Homocysteine potentiates calcification of cultured rat aortic smooth muscle cells

Aortic calcification was demonstrated in experimental animal models of hyperhomocysteinemia. Mild hyperhomocysteinemia was associated with aortic calcification, suggesting a relationship between homocysteine (HCY) and the pathogenesis of aortic calcification. In the present study, the effect of HCY on vascular calcification was examined in calcifying and non-calcifying vascular smooth muscle cells (VSMCs). Cell calcification was induced by incubation of VSMCs with beta-glycerophosphate. Proliferation of VSMCs was studied by cell counting, 3H-thymidine (3H-TdR) and 3H-leucine (3H-Leu) incorporation. 45Ca accumulation, cell calcium content, and alkaline phosphatase (ALP) activity were measured as indices of calcification. The results showed that the proliferation of calcifying VSMCs, which was indicated by cell counting, 3H-TdR and 3H-Leu incorporation in calcifying VSMCs, was enhanced as compared with that of non-calcifying VSMCs. HCY promoted increases in cell number, 3H-TdR and 3H-Leu incorporation in both calcifying and non-calcifying VSMCs, but with more prominent effect in calcifying VSMCs. The stimulating effects of HCY on the three parameters in calcifying VSMCs were antagonized by PD98059, a specific inhibitor of mitogen activated protein kinase kinase (MAPKK). The ALP activity, 45Ca uptake, and calcium deposition in the calcifying VSMCs were greater than those in non-calcifying VSMCs. PD98059 had no effect on ALP activity, 45Ca uptake, and calcium deposition in calcifying VSMCs. HCY caused marked increases in 45Ca uptake and calcium deposition both in calcifying and non-calcifying VSMCs. HCY, however, enhanced ALP activity in the calcified VSMCs but not in the non-calcifying VSMCs.
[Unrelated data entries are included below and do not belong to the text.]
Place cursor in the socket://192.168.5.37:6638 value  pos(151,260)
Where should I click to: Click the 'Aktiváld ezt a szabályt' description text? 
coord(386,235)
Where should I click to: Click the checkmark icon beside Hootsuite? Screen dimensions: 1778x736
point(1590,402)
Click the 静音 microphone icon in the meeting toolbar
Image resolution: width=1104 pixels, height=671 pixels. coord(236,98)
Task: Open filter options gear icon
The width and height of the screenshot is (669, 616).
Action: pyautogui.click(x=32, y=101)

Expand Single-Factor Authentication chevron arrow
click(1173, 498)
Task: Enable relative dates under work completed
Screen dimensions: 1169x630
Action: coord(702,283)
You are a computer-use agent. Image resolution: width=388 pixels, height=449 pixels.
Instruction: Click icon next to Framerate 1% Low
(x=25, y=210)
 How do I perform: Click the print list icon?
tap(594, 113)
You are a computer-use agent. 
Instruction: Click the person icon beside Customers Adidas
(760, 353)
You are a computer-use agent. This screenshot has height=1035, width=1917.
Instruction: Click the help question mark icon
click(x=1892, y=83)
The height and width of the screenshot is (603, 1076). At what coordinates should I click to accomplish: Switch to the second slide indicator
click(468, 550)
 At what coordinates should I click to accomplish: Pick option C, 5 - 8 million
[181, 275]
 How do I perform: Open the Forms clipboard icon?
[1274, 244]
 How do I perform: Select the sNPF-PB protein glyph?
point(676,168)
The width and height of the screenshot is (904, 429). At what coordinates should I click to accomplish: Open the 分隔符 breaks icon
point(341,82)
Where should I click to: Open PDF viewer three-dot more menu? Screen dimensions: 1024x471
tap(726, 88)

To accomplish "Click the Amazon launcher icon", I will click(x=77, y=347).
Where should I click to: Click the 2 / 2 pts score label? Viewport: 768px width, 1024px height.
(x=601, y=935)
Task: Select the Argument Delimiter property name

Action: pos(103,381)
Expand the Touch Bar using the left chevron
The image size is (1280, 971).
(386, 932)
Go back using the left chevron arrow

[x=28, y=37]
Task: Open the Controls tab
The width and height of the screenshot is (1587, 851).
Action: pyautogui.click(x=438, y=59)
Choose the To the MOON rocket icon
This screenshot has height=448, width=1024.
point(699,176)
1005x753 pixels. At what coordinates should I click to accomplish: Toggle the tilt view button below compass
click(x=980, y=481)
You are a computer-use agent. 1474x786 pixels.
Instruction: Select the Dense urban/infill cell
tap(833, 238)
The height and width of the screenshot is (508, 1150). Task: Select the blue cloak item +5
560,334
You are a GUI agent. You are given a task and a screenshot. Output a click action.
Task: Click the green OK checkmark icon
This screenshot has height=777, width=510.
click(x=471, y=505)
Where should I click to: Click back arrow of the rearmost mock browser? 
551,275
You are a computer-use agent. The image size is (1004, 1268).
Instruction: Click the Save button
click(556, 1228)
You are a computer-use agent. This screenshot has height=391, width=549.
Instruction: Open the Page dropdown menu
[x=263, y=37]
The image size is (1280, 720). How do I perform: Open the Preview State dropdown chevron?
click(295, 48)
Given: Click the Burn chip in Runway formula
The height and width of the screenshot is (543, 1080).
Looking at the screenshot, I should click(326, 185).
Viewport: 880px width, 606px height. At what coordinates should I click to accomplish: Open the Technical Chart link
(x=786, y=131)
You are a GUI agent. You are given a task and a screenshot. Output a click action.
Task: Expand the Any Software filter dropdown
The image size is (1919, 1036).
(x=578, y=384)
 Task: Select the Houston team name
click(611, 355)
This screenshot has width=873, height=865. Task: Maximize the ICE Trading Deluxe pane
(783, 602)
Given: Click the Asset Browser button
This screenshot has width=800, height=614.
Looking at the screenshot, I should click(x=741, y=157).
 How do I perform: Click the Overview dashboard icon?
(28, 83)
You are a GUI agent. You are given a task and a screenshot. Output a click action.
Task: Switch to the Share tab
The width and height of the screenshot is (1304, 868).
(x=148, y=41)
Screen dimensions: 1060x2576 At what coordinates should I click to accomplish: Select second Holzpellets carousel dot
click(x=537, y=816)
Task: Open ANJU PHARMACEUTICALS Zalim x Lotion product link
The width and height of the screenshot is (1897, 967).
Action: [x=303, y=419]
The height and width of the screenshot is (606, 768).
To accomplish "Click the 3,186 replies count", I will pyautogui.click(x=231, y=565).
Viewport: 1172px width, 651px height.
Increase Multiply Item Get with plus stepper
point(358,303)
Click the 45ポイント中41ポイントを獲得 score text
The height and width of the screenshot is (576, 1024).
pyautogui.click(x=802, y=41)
The non-calcifying VSMCs treated with HCY showed the same low ALP activity, as did the control VSMCs. In calcifying VSMCs, the HCY-induced increases in 45Ca uptake, calcium deposition, and ALP activity were also attenuated by PD98059. The results demonstrated that HCY potentiated VSMC calcification probably through the mechanisms by which HCY promotes atherosclerosis.